Il va de soi que toute tentative de transformation doit faire appel à un leadership fort, particulièrement au sommet de l’organisation, mais aussi dans des postes clés à divers niveaux. Voici quelques pistes d’amélioration.
De par son importance pour assurer le succès des transformations visées, il n’est donc pas étonnant que, depuis plusieurs années, les études des grands cabinets-conseils soutiennent que l’identification et le développement du leadership sont des priorités pour les dirigeants d’entreprises. Ceci explique la hausse constante des budgets consacrés aux programmes de développement des leaders depuis le milieu des années 90.
Malgré cela, il semble que ces investissements n’atteignent pas les résultats escomptés. D’une part, la cote de confiance envers les dirigeants et les leaders a diminué de façon importante au cours des deux dernières décennies. D’autre part, les dirigeants estiment que l’écart entre les ressources et ce dont les organisations disposent en termes de « leadership pipeline » ne cesse de grandir.

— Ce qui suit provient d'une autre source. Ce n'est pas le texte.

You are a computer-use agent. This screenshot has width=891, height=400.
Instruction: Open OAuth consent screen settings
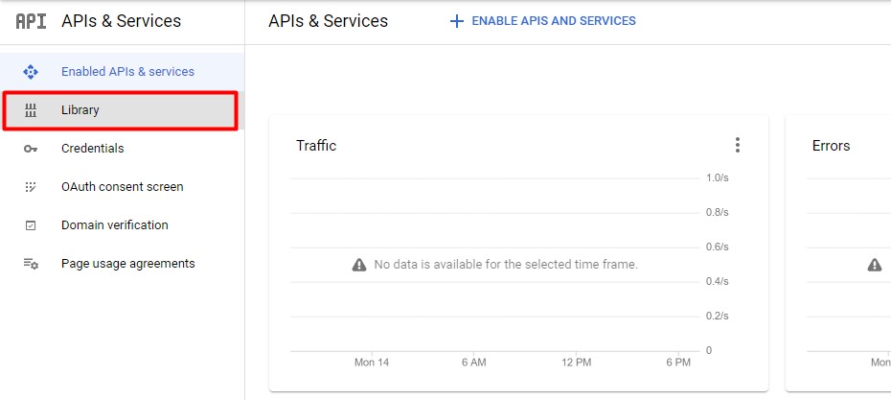click(122, 187)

Ces lacunes peuvent mettre à mal les efforts de transformation en cours.
Des attentes toujours croissantes
Une piste de solution est certainement de revoir les programmes de développement du leadership. En effet, selon une étude de Deloitte (2019), seulement 41 % des organisations interrogées indiquent qu’elles sont prêtes à faire face aux nouvelles exigences en termes de leadership. Face à ce désaveu, il apparaît impératif de corriger le tir dans le design et le contenu de ces programmes. Beaucoup a été dit à ce sujet au cours des dernières années, entre autres dans la revue Harvard Business Review. Notre but n’est pas de revenir sur cet aspect de l’enjeu.
Nous allons plutôt proposer une piste d’amélioration moins fréquentée qui nous semble cohérente avec le thème de ce numéro portant sur la transformation organisationnelle. Dans le contexte de transformations et de changements constants, sachant que les exigences du monde du travail se sont largement complexifiées, nous croyons que l’insatisfaction soulevée chez les dirigeants s’explique en bonne partie par des attentes pratiquement hors d’atteinte envers les gestionnaires. En fait, on leur en met beaucoup sur les épaules, surtout chez les cadres supérieurs. Il est difficile, dans un tel contexte, de sortir gagnant sur le plan du leadership.

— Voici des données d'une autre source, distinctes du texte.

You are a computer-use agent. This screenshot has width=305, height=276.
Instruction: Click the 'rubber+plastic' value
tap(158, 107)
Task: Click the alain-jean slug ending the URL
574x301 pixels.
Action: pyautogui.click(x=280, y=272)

Une vision héroïque du leadership qui a atteint ses limites
Cette pression prend sa source dans certaines croyances largement partagées : le leadership est essentiellement un atout sur le plan individuel, il s’inscrit dans une relation positive et performante entre un gestionnaire et ses subordonnées au sein d’un groupe restreint ou d’une équipe et seuls ceux œuvrant dans des postes clés, susceptibles d’avoir de l’impact, sont les véritables dépositaires du leadership. Ainsi, les entreprises choisissent d’investir massivement dans le développement d’un nombre limité de personnes, qui se retrouvent maintenant dépassées par la complexité grandissante des transformations et la rapidité des changements qui s’imposent à eux.

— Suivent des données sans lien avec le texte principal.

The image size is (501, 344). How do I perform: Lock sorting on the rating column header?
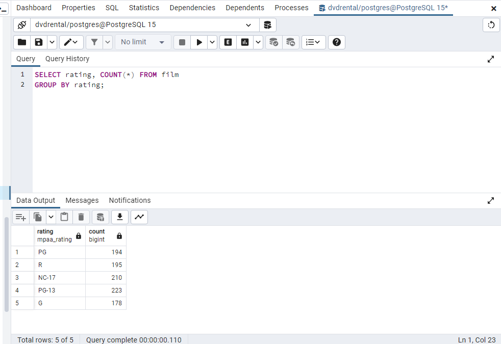78,235
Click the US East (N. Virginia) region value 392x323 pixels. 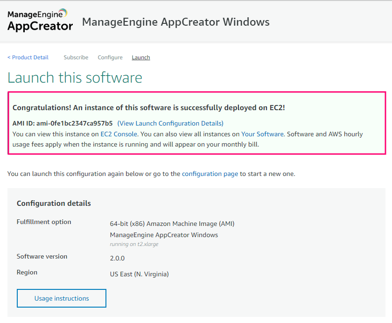(139, 274)
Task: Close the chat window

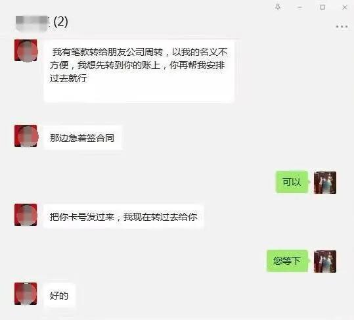Action: pos(345,7)
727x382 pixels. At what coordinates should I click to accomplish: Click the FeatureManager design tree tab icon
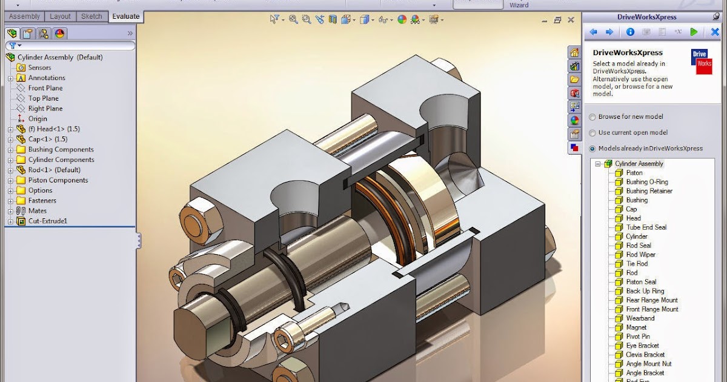pos(13,33)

Seulement 41 % des organisations sont prêtes à faire face aux nouvelles exigences en termes de leadership.
(Source : Deloitte, 2019)
Il nous apparaît que cette vision « héroïque » du leadership a atteint ses limites. Désormais, il est nécessaire que les organisations envisagent une autre vision, plus partagée du leadership. Il faut répartir le poids des transformations et faire émerger le leadership chez un plus vaste ensemble de personnes.
Une vision plus collective du leadership
Depuis déjà plusieurs années, des approches plus collectives ou partagées du leadership ont émergé (le « nous » domine le « je ») (Yammarino et al., 2012). Il s’agit par exemple du leadership exercé par les équipes elles-mêmes ou par un réseau de personnes ayant une même ambition ou un objectif commun. Cependant, ces approches restent peu connues et sont plus complexes à définir et à gérer. Il faut aussi admettre que les données probantes sont limitées pour le moment et que la perspective de faciliter le développement d’une telle forme de leadership n’est pas évidente à première vue.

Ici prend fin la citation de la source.